**TASK DIRECTIONS**
Print the data that follows again, keeping every line exact.

+++++

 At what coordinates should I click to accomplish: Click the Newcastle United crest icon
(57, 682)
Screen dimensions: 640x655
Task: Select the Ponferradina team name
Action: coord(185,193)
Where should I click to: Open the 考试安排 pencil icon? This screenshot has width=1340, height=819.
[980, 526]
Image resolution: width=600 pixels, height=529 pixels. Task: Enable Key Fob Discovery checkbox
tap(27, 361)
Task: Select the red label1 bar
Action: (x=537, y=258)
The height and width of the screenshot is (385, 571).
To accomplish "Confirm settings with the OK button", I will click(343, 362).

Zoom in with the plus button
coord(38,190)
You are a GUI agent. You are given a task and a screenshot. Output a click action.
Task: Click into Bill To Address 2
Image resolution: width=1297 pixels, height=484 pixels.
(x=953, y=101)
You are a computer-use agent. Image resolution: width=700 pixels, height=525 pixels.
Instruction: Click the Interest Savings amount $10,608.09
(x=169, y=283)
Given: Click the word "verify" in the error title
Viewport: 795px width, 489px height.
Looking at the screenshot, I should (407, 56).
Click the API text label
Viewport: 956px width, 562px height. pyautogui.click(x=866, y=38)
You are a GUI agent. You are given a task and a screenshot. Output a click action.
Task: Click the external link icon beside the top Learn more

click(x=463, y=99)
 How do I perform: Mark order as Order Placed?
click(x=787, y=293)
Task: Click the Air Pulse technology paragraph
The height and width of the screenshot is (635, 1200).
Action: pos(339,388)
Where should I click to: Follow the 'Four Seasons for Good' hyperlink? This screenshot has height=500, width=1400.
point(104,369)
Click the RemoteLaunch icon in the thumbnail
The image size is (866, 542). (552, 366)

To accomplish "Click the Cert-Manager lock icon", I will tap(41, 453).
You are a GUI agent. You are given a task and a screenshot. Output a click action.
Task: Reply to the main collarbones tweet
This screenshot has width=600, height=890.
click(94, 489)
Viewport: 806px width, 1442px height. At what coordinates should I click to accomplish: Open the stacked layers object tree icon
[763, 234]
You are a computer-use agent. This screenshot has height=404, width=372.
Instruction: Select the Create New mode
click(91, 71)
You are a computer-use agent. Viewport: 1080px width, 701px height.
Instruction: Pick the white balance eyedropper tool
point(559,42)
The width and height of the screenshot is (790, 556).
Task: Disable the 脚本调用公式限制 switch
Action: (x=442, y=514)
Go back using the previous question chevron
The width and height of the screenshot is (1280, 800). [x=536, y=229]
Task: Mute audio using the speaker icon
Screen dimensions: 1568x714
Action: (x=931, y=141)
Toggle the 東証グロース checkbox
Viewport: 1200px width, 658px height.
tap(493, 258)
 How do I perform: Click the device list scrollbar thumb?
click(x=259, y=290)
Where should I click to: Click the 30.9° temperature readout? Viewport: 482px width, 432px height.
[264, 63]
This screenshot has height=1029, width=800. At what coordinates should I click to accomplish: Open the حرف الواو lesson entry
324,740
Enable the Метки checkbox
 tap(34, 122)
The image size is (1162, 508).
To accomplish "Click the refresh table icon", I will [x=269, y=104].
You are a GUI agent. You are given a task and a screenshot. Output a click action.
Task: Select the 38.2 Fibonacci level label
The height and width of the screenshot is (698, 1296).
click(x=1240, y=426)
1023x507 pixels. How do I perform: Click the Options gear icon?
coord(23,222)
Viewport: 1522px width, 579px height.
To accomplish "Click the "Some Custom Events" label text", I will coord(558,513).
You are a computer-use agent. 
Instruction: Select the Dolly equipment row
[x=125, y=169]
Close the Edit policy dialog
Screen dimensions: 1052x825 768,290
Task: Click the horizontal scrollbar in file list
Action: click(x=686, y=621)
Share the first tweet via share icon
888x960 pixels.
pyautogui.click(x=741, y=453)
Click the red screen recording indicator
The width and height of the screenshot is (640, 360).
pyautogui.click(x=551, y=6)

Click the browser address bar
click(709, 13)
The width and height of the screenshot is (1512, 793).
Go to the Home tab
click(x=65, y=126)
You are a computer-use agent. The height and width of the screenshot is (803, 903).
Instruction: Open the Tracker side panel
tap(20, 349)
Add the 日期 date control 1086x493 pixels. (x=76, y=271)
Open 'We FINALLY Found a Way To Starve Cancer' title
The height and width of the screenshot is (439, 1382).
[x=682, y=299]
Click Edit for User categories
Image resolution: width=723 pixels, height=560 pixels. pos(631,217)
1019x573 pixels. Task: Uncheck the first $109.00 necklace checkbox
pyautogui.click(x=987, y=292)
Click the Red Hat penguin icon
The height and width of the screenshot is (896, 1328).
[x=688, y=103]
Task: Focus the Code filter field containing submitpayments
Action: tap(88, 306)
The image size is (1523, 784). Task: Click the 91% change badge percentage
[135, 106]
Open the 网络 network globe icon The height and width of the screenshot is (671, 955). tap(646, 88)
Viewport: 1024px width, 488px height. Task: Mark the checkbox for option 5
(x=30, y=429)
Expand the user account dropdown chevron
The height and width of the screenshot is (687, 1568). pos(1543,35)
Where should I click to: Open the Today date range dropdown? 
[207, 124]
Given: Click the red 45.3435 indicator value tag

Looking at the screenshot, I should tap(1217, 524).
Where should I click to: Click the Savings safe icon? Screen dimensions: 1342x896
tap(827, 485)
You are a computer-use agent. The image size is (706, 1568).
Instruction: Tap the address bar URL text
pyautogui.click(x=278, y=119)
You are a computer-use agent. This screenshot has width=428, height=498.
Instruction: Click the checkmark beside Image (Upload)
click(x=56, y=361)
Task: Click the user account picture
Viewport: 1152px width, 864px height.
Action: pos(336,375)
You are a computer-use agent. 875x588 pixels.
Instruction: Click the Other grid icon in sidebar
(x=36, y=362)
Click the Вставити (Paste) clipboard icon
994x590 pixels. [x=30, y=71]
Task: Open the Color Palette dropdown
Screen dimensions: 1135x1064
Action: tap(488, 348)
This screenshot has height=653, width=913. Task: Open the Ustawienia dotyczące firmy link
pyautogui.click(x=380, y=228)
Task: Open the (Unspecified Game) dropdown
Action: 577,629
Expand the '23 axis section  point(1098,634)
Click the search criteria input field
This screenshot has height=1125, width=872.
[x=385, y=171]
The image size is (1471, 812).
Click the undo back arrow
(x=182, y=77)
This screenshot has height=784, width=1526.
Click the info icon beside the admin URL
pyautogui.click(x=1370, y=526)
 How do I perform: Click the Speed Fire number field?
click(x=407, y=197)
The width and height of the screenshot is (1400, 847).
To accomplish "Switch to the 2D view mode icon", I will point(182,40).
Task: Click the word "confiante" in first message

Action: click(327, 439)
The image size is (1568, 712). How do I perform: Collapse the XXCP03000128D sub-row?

+++++

**SOLUTION TO THIS EXERCISE**
 At what coordinates should I click to accomplish: Click the Newcastle United crest icon
(57, 682)
Screen dimensions: 640x655
Task: Select the Ponferradina team name
Action: coord(185,193)
Where should I click to: Open the 考试安排 pencil icon? This screenshot has width=1340, height=819.
[980, 526]
Image resolution: width=600 pixels, height=529 pixels. Task: Enable Key Fob Discovery checkbox
tap(27, 361)
Task: Select the red label1 bar
Action: (x=537, y=258)
The height and width of the screenshot is (385, 571).
To accomplish "Confirm settings with the OK button", I will click(343, 362).

Zoom in with the plus button
coord(38,190)
You are a GUI agent. You are given a task and a screenshot. Output a click action.
Task: Click into Bill To Address 2
Image resolution: width=1297 pixels, height=484 pixels.
(x=953, y=101)
You are a computer-use agent. Image resolution: width=700 pixels, height=525 pixels.
Instruction: Click the Interest Savings amount $10,608.09
(x=169, y=283)
Given: Click the word "verify" in the error title
Viewport: 795px width, 489px height.
Looking at the screenshot, I should (407, 56).
Click the API text label
Viewport: 956px width, 562px height. pyautogui.click(x=866, y=38)
You are a GUI agent. You are given a task and a screenshot. Output a click action.
Task: Click the external link icon beside the top Learn more

click(x=463, y=99)
 How do I perform: Mark order as Order Placed?
click(x=787, y=293)
Task: Click the Air Pulse technology paragraph
The height and width of the screenshot is (635, 1200).
Action: pos(339,388)
Where should I click to: Follow the 'Four Seasons for Good' hyperlink? This screenshot has height=500, width=1400.
point(104,369)
Click the RemoteLaunch icon in the thumbnail
The image size is (866, 542). (552, 366)

To accomplish "Click the Cert-Manager lock icon", I will tap(41, 453).
You are a GUI agent. You are given a task and a screenshot. Output a click action.
Task: Reply to the main collarbones tweet
This screenshot has width=600, height=890.
click(94, 489)
Viewport: 806px width, 1442px height. At what coordinates should I click to accomplish: Open the stacked layers object tree icon
[763, 234]
You are a computer-use agent. This screenshot has height=404, width=372.
Instruction: Select the Create New mode
click(91, 71)
You are a computer-use agent. Viewport: 1080px width, 701px height.
Instruction: Pick the white balance eyedropper tool
point(559,42)
The width and height of the screenshot is (790, 556).
Task: Disable the 脚本调用公式限制 switch
Action: (x=442, y=514)
Go back using the previous question chevron
The width and height of the screenshot is (1280, 800). [x=536, y=229]
Task: Mute audio using the speaker icon
Screen dimensions: 1568x714
Action: (x=931, y=141)
Toggle the 東証グロース checkbox
Viewport: 1200px width, 658px height.
tap(493, 258)
 How do I perform: Click the device list scrollbar thumb?
click(x=259, y=290)
Where should I click to: Click the 30.9° temperature readout? Viewport: 482px width, 432px height.
[264, 63]
This screenshot has height=1029, width=800. At what coordinates should I click to accomplish: Open the حرف الواو lesson entry
324,740
Enable the Метки checkbox
 tap(34, 122)
The image size is (1162, 508).
To accomplish "Click the refresh table icon", I will [x=269, y=104].
You are a GUI agent. You are given a task and a screenshot. Output a click action.
Task: Select the 38.2 Fibonacci level label
The height and width of the screenshot is (698, 1296).
click(x=1240, y=426)
1023x507 pixels. How do I perform: Click the Options gear icon?
coord(23,222)
Viewport: 1522px width, 579px height.
To accomplish "Click the "Some Custom Events" label text", I will coord(558,513).
You are a computer-use agent. 
Instruction: Select the Dolly equipment row
[x=125, y=169]
Close the Edit policy dialog
Screen dimensions: 1052x825 768,290
Task: Click the horizontal scrollbar in file list
Action: click(x=686, y=621)
Share the first tweet via share icon
888x960 pixels.
pyautogui.click(x=741, y=453)
Click the red screen recording indicator
The width and height of the screenshot is (640, 360).
pyautogui.click(x=551, y=6)

Click the browser address bar
click(709, 13)
The width and height of the screenshot is (1512, 793).
Go to the Home tab
click(x=65, y=126)
You are a computer-use agent. The height and width of the screenshot is (803, 903).
Instruction: Open the Tracker side panel
tap(20, 349)
Add the 日期 date control 1086x493 pixels. (x=76, y=271)
Open 'We FINALLY Found a Way To Starve Cancer' title
The height and width of the screenshot is (439, 1382).
[x=682, y=299]
Click Edit for User categories
Image resolution: width=723 pixels, height=560 pixels. pos(631,217)
1019x573 pixels. Task: Uncheck the first $109.00 necklace checkbox
pyautogui.click(x=987, y=292)
Click the Red Hat penguin icon
The height and width of the screenshot is (896, 1328).
[x=688, y=103]
Task: Focus the Code filter field containing submitpayments
Action: tap(88, 306)
The image size is (1523, 784). Task: Click the 91% change badge percentage
[135, 106]
Open the 网络 network globe icon The height and width of the screenshot is (671, 955). tap(646, 88)
Viewport: 1024px width, 488px height. Task: Mark the checkbox for option 5
(x=30, y=429)
Expand the user account dropdown chevron
The height and width of the screenshot is (687, 1568). pos(1543,35)
Where should I click to: Open the Today date range dropdown? 
[207, 124]
Given: Click the red 45.3435 indicator value tag

Looking at the screenshot, I should tap(1217, 524).
Where should I click to: Click the Savings safe icon? Screen dimensions: 1342x896
tap(827, 485)
You are a computer-use agent. The image size is (706, 1568).
Instruction: Tap the address bar URL text
pyautogui.click(x=278, y=119)
You are a computer-use agent. This screenshot has width=428, height=498.
Instruction: Click the checkmark beside Image (Upload)
click(x=56, y=361)
Task: Click the user account picture
Viewport: 1152px width, 864px height.
Action: pos(336,375)
You are a computer-use agent. 875x588 pixels.
Instruction: Click the Other grid icon in sidebar
(x=36, y=362)
Click the Вставити (Paste) clipboard icon
994x590 pixels. [x=30, y=71]
Task: Open the Color Palette dropdown
Screen dimensions: 1135x1064
Action: tap(488, 348)
This screenshot has height=653, width=913. Task: Open the Ustawienia dotyczące firmy link
pyautogui.click(x=380, y=228)
Task: Open the (Unspecified Game) dropdown
Action: 577,629
Expand the '23 axis section  point(1098,634)
Click the search criteria input field
This screenshot has height=1125, width=872.
[x=385, y=171]
The image size is (1471, 812).
Click the undo back arrow
(x=182, y=77)
This screenshot has height=784, width=1526.
Click the info icon beside the admin URL
pyautogui.click(x=1370, y=526)
 How do I perform: Click the Speed Fire number field?
click(x=407, y=197)
The width and height of the screenshot is (1400, 847).
To accomplish "Switch to the 2D view mode icon", I will point(182,40).
Task: Click the word "confiante" in first message

Action: click(327, 439)
The image size is (1568, 712). How do I perform: Collapse the XXCP03000128D sub-row?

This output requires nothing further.